Copy every record exactly, with nothing left out.

◆ **Dataset excerpts**
-- Opening Marker --

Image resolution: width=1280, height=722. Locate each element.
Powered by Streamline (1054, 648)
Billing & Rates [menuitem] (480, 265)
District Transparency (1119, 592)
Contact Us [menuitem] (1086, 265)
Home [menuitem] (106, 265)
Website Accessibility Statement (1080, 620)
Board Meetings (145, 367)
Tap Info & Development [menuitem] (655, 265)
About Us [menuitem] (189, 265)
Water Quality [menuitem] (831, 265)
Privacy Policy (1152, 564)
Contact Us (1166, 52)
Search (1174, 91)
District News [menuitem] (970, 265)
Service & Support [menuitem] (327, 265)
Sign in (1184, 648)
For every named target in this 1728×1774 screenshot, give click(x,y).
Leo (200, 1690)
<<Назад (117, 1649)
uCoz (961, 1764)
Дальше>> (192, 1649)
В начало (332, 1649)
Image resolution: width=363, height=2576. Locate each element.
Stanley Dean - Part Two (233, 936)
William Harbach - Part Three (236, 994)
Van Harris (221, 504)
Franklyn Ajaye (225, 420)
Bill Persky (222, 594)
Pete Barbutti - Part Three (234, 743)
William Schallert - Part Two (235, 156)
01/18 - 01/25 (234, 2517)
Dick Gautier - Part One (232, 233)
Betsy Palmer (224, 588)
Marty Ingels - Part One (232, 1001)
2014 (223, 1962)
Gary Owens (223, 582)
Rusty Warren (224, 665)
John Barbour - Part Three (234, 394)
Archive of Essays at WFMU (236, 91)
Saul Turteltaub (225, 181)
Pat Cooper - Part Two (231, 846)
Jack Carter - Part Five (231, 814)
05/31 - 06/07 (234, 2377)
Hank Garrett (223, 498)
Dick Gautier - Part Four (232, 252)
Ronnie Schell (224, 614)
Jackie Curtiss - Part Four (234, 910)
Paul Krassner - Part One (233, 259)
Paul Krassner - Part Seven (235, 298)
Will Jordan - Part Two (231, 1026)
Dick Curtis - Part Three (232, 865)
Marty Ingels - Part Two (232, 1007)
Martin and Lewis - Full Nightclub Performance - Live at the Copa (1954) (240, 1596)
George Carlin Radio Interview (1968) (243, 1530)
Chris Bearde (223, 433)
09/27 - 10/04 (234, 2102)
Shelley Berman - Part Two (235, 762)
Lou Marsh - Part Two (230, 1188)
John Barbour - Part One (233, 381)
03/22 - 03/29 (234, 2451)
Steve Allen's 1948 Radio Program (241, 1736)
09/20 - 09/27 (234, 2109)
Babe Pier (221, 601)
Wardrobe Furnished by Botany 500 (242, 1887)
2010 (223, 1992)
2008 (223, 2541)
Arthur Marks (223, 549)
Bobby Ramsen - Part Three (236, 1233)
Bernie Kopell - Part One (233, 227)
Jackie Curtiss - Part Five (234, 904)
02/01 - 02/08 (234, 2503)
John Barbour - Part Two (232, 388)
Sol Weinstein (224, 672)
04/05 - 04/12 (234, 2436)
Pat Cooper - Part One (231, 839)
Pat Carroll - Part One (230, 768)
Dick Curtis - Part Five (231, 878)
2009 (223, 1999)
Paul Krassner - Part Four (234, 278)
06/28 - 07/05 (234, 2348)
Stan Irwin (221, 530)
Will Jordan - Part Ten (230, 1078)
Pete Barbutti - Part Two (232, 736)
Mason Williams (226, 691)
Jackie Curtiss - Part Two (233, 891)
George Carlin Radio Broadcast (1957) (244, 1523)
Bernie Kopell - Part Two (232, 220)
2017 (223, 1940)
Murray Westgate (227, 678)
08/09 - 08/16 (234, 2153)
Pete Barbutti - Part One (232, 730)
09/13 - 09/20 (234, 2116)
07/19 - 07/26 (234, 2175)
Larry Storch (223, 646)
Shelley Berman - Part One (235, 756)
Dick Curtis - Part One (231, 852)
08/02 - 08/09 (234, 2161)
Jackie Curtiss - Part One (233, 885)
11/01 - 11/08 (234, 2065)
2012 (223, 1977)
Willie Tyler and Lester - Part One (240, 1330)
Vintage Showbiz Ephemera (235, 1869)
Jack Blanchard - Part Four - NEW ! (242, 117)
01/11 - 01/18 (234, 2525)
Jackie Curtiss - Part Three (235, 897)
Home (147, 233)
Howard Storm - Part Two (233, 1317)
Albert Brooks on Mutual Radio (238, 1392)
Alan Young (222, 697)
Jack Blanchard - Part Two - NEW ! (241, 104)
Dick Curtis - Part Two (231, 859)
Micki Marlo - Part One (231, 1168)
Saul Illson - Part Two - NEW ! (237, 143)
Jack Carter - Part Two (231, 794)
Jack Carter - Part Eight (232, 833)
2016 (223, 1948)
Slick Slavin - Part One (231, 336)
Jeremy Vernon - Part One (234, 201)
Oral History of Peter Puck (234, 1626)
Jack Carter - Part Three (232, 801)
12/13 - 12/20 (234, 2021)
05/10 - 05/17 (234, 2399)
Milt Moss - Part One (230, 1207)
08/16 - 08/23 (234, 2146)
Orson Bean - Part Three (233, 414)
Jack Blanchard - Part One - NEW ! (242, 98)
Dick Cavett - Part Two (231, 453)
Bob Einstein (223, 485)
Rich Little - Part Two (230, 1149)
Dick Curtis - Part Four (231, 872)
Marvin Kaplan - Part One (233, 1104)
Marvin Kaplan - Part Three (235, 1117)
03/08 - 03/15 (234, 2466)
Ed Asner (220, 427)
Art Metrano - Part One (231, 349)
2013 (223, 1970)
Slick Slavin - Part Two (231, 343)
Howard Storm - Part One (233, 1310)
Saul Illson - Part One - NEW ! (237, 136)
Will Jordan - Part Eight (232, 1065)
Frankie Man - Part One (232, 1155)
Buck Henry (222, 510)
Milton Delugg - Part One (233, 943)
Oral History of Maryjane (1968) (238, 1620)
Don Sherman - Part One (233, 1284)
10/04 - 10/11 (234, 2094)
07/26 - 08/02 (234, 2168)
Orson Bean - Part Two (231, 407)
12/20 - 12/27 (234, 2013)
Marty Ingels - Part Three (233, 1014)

-- Closing Marker --

◆ **Written solution**
Image resolution: width=1280, height=722. Locate each element.
Powered by Streamline (1054, 648)
Billing & Rates [menuitem] (480, 265)
District Transparency (1119, 592)
Contact Us [menuitem] (1086, 265)
Home [menuitem] (106, 265)
Website Accessibility Statement (1080, 620)
Board Meetings (145, 367)
Tap Info & Development [menuitem] (655, 265)
About Us [menuitem] (189, 265)
Water Quality [menuitem] (831, 265)
Privacy Policy (1152, 564)
Contact Us (1166, 52)
Search (1174, 91)
District News [menuitem] (970, 265)
Service & Support [menuitem] (327, 265)
Sign in (1184, 648)
For every named target in this 1728×1774 screenshot, give click(x,y).
Leo (200, 1690)
<<Назад (117, 1649)
uCoz (961, 1764)
Дальше>> (192, 1649)
В начало (332, 1649)
Image resolution: width=363, height=2576. Locate each element.
Stanley Dean - Part Two (233, 936)
William Harbach - Part Three (236, 994)
Van Harris (221, 504)
Franklyn Ajaye (225, 420)
Bill Persky (222, 594)
Pete Barbutti - Part Three (234, 743)
William Schallert - Part Two (235, 156)
01/18 - 01/25 (234, 2517)
Dick Gautier - Part One (232, 233)
Betsy Palmer (224, 588)
Marty Ingels - Part One (232, 1001)
2014 (223, 1962)
Gary Owens (223, 582)
Rusty Warren (224, 665)
John Barbour - Part Three (234, 394)
Archive of Essays at WFMU (236, 91)
Saul Turteltaub (225, 181)
Pat Cooper - Part Two (231, 846)
Jack Carter - Part Five (231, 814)
05/31 - 06/07 (234, 2377)
Hank Garrett (223, 498)
Dick Gautier - Part Four (232, 252)
Ronnie Schell (224, 614)
Jackie Curtiss - Part Four (234, 910)
Paul Krassner - Part One (233, 259)
Paul Krassner - Part Seven (235, 298)
Will Jordan - Part Two (231, 1026)
Dick Curtis - Part Three (232, 865)
Marty Ingels - Part Two (232, 1007)
Martin and Lewis - Full Nightclub Performance - Live at the Copa (1954) (240, 1596)
George Carlin Radio Interview (1968) (243, 1530)
Chris Bearde (223, 433)
09/27 - 10/04 (234, 2102)
Shelley Berman - Part Two (235, 762)
Lou Marsh - Part Two (230, 1188)
John Barbour - Part One (233, 381)
03/22 - 03/29 (234, 2451)
Steve Allen's 1948 Radio Program (241, 1736)
09/20 - 09/27 (234, 2109)
Babe Pier (221, 601)
Wardrobe Furnished by Botany 500 (242, 1887)
2010 (223, 1992)
2008 (223, 2541)
Arthur Marks (223, 549)
Bobby Ramsen - Part Three (236, 1233)
Bernie Kopell - Part One (233, 227)
Jackie Curtiss - Part Five (234, 904)
02/01 - 02/08 (234, 2503)
John Barbour - Part Two (232, 388)
Sol Weinstein (224, 672)
04/05 - 04/12 (234, 2436)
Pat Cooper - Part One (231, 839)
Pat Carroll - Part One (230, 768)
Dick Curtis - Part Five (231, 878)
2009 (223, 1999)
Paul Krassner - Part Four (234, 278)
06/28 - 07/05 (234, 2348)
Stan Irwin (221, 530)
Will Jordan - Part Ten (230, 1078)
Pete Barbutti - Part Two (232, 736)
Mason Williams (226, 691)
Jackie Curtiss - Part Two (233, 891)
George Carlin Radio Broadcast (1957) (244, 1523)
Bernie Kopell - Part Two (232, 220)
2017 (223, 1940)
Murray Westgate (227, 678)
08/09 - 08/16 (234, 2153)
Pete Barbutti - Part One (232, 730)
09/13 - 09/20 (234, 2116)
07/19 - 07/26 (234, 2175)
Larry Storch (223, 646)
Shelley Berman - Part One (235, 756)
Dick Curtis - Part One (231, 852)
08/02 - 08/09 (234, 2161)
Jackie Curtiss - Part One (233, 885)
11/01 - 11/08 (234, 2065)
2012 (223, 1977)
Willie Tyler and Lester - Part One (240, 1330)
Vintage Showbiz Ephemera (235, 1869)
Jack Blanchard - Part Four - NEW ! (242, 117)
01/11 - 01/18 (234, 2525)
Jackie Curtiss - Part Three (235, 897)
Home (147, 233)
Howard Storm - Part Two (233, 1317)
Albert Brooks on Mutual Radio (238, 1392)
Alan Young (222, 697)
Jack Blanchard - Part Two - NEW ! (241, 104)
Dick Curtis - Part Two (231, 859)
Micki Marlo - Part One (231, 1168)
Saul Illson - Part Two - NEW ! (237, 143)
Jack Carter - Part Two (231, 794)
Jack Carter - Part Eight (232, 833)
2016 (223, 1948)
Slick Slavin - Part One (231, 336)
Jeremy Vernon - Part One (234, 201)
Oral History of Peter Puck (234, 1626)
Jack Carter - Part Three (232, 801)
12/13 - 12/20 (234, 2021)
05/10 - 05/17 (234, 2399)
Milt Moss - Part One (230, 1207)
08/16 - 08/23 (234, 2146)
Orson Bean - Part Three (233, 414)
Jack Blanchard - Part One - NEW ! (242, 98)
Dick Cavett - Part Two (231, 453)
Bob Einstein (223, 485)
Rich Little - Part Two (230, 1149)
Dick Curtis - Part Four (231, 872)
Marvin Kaplan - Part One (233, 1104)
Marvin Kaplan - Part Three (235, 1117)
03/08 - 03/15 (234, 2466)
Ed Asner (220, 427)
Art Metrano - Part One (231, 349)
2013 (223, 1970)
Slick Slavin - Part Two (231, 343)
Howard Storm - Part One (233, 1310)
Saul Illson - Part One - NEW ! (237, 136)
Will Jordan - Part Eight (232, 1065)
Frankie Man - Part One (232, 1155)
Buck Henry (222, 510)
Milton Delugg - Part One (233, 943)
Oral History of Maryjane (1968) (238, 1620)
Don Sherman - Part One (233, 1284)
10/04 - 10/11 (234, 2094)
07/26 - 08/02 (234, 2168)
Orson Bean - Part Two (231, 407)
12/20 - 12/27 (234, 2013)
Marty Ingels - Part Three (233, 1014)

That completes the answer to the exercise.